Com a crescente presença da internet na vida de todos nós, nossas informações pessoais se tornaram expostas e de fácil acesso para as empresas.

Uma compra em um e-commerce, entrar em um site, marcar presença nas redes sociais, instalar um aplicativo, todas essas formas de navegação digital têm acesso aos nossos dados e até então, o que era feito com essas informações, não era algo totalmente regulamentado em nosso país.

O assunto já era discutido há algum tempo, mas com o vazamento de dado, cada vez mais recorrente e afetando milhares de pessoas, era preciso dar mais atenção para essa questão.  Surgiu então, a LGPD. 
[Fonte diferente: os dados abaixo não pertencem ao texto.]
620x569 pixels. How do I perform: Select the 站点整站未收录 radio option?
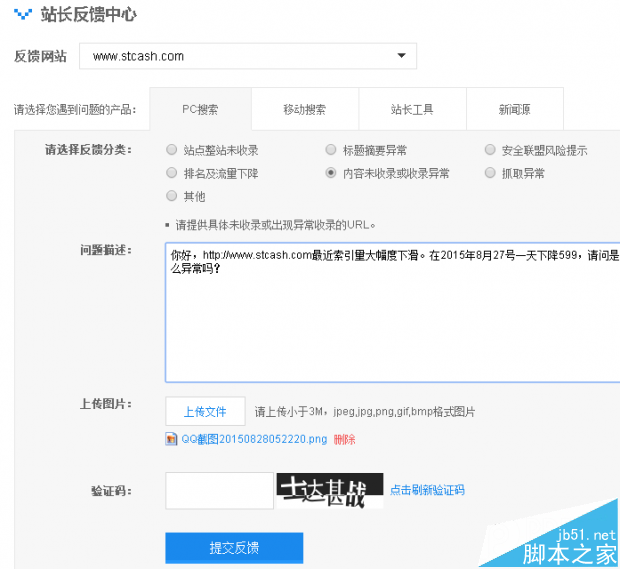click(172, 150)
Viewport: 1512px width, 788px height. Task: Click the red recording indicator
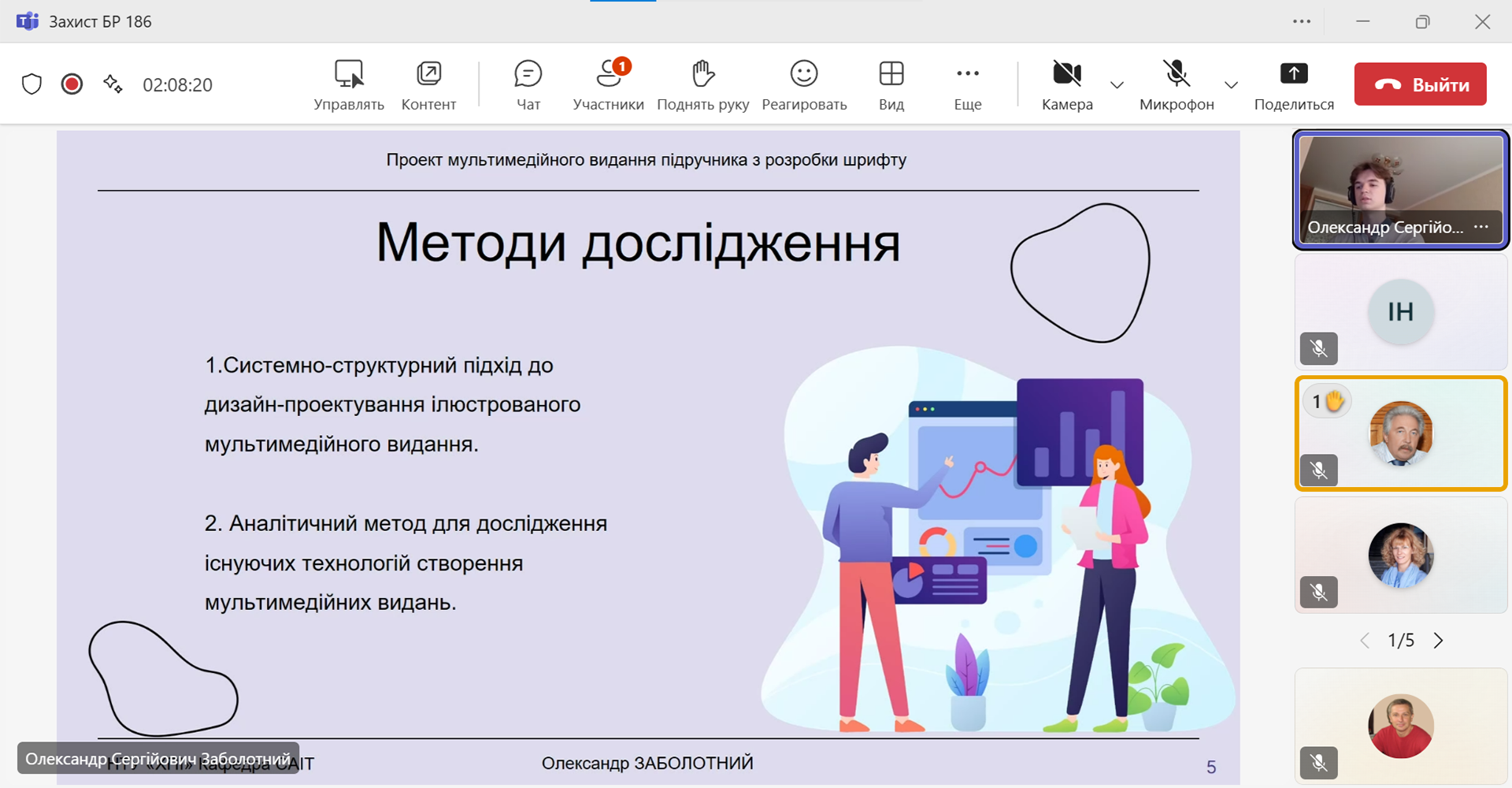point(72,84)
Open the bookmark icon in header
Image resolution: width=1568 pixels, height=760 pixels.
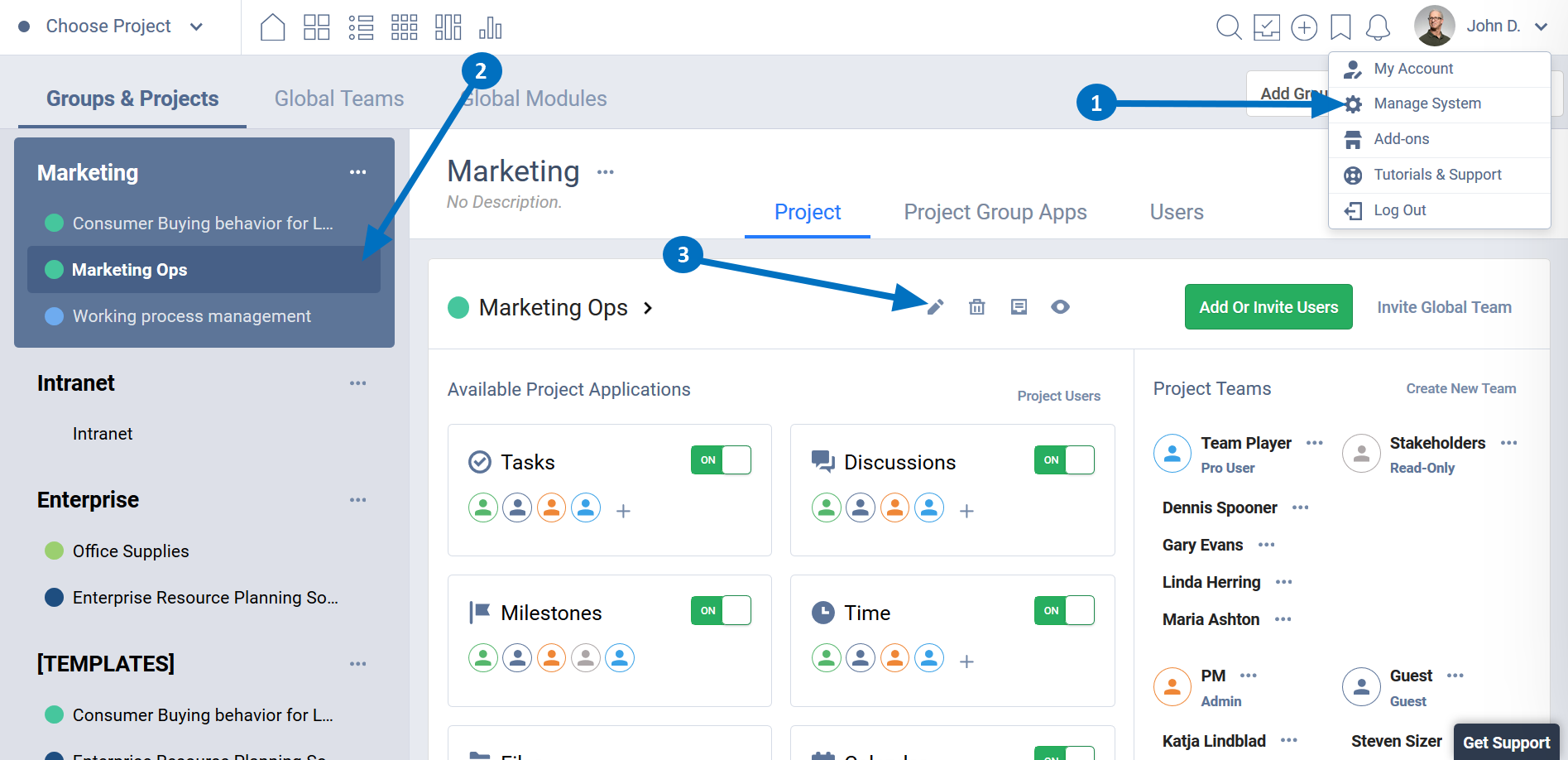(x=1340, y=27)
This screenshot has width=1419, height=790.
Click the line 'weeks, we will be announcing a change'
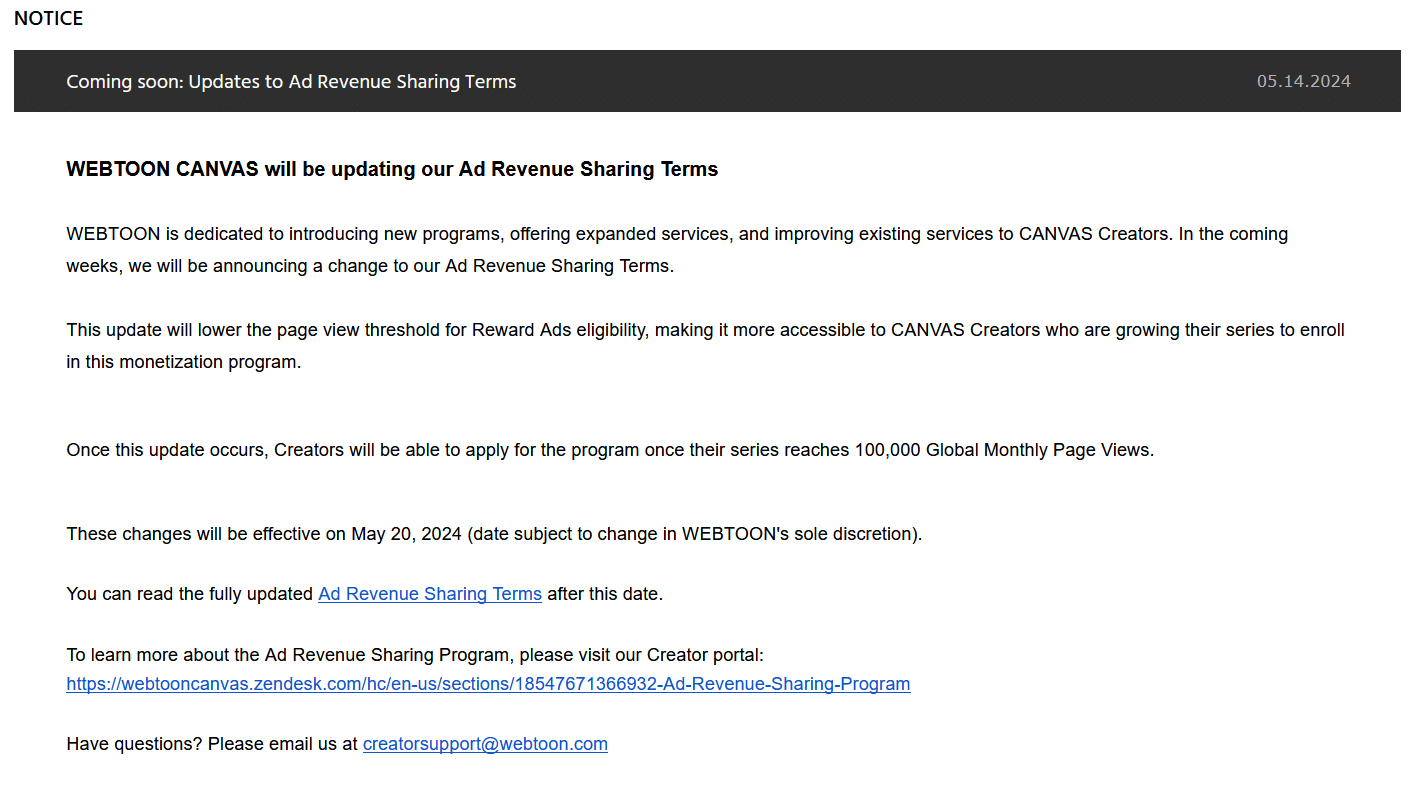pyautogui.click(x=370, y=266)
A LGPD, Lei Geral de Proteção de Dados Pessoais, foi aprovada no Brasil em 2018 e começou a ser válida a partir de dezembro de 2020. Como o próprio nome diz, consiste em normas que regulam a proteção dos nossos dados na rede. 

A Lei veio para regulamentar o que é feito com os dados dos usuários, como essas informações são armazenadas e protegidos. E assim, tem como principal objetivo trazer mais privacidade e segurança para os usuários na rede. 

Principais pontos da LGPD

Você já entrou em algum site e logo em seguida apareceu uma mensagem, perguntando se você autoriza o uso de cookies naquela página? Esse é um dos efeitos da Lei.

Um cookie é uma identificação exclusiva para um dispositivo, por exemplo: computador, celular. É criado por um site para armazenar informações, dados e históricos, sobre quem está visitando a página.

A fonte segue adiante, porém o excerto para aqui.